I'll note however that while C* 1.2 doesn't have CASSANDRA-4693, it can still prepare batch statements. So a workaround could be to prepare a medium-sized batch of a fixed number of inserts, say 500 inserts (but some experimentation to find the best number is probably in order), and use that to insert the 50K columns by batches of 500. It won't be as efficient as what CASSANDRA-4693 gives you and it's certainly a bit of a pain to implement client side, but performance wise, this should (emphasize on should since I haven't tested it) get you closer from the thrift perf number.

                
> CQL3 support for multi-column insert in a single operation (Batch Insert / Batch Mutate)

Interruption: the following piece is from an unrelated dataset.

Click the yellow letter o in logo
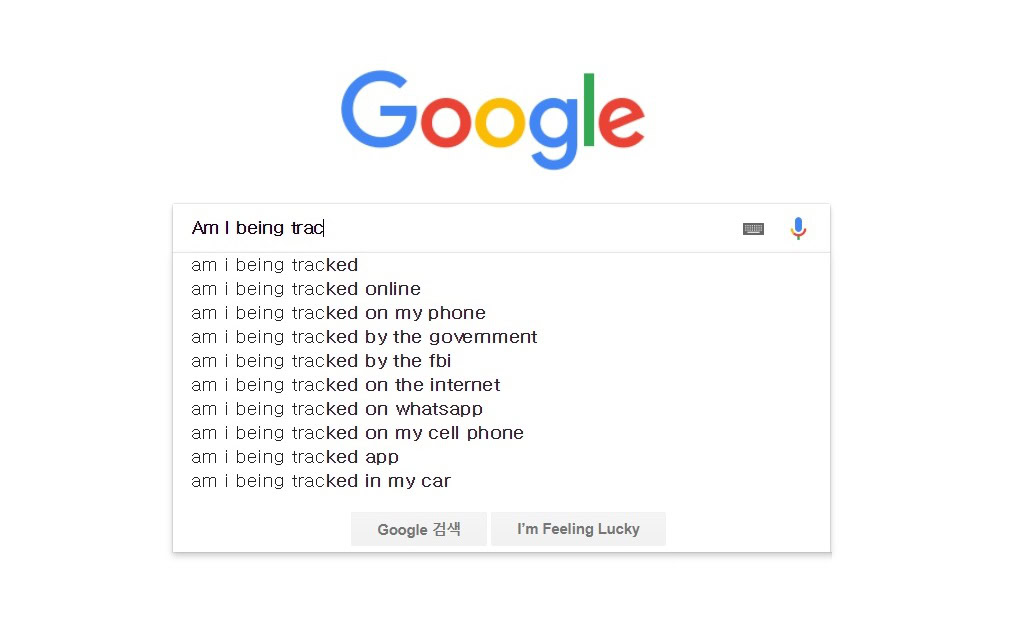 (498, 123)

> ----------------------------------------------------------------------------------------
>
>                 Key: CASSANDRA-5959
>                 URL: https://issues.apache.org/jira/browse/CASSANDRA-5959
>             Project: Cassandra
>          Issue Type: New Feature
>          Components: Core, Drivers
>            Reporter: Les Hazlewood
>              Labels: CQL
>
> h3. Impetus for this Request
> (from the original [question on StackOverflow|http://stackoverflow.com/questions/18522191/using-cassandra-and-cql3-how-do-you-insert-an-entire-wide-row-in-a-single-reque]):
> I want to insert a single row with 50,000 columns into Cassandra 1.2.9. Before inserting, I have all the data for the entire row ready to go (in memory):
> {code}
> +---------+------+------+------+------+-------+
> |         | 0    | 1    | 2    | ...  | 49999 |
> | row_id  +------+------+------+------+-------+
> |         | text | text | text | ...  | text  |
> +---------+------+------+------|------+-------+
> {code}
> The column names are integers, allowing slicing for pagination. The column values are a value at that particular index.
> CQL3 table definition:
> {code}
> create table results (
>     row_id text,
>     index int,
>     value text,
>     primary key (row_id, index)
> ) 
> with compact storage;
> {code}
> As I already have the row_id and all 50,000 name/value pairs in memory, I just want to insert a single row into Cassandra in a single request/operation so it is as fast as possible.
> The only thing I can seem to find is to do execute the following 50,000 times:
> {code}
> INSERT INTO results (row_id, index, value) values (my_row_id, ?, ?);
> {code}
> where the first {{?}} is is an index counter ({{i}}) and the second {{?}} is the text value to store at location {{i}}.
> With the Datastax Java Driver client and C* server on the same development machine, this took a full minute to execute.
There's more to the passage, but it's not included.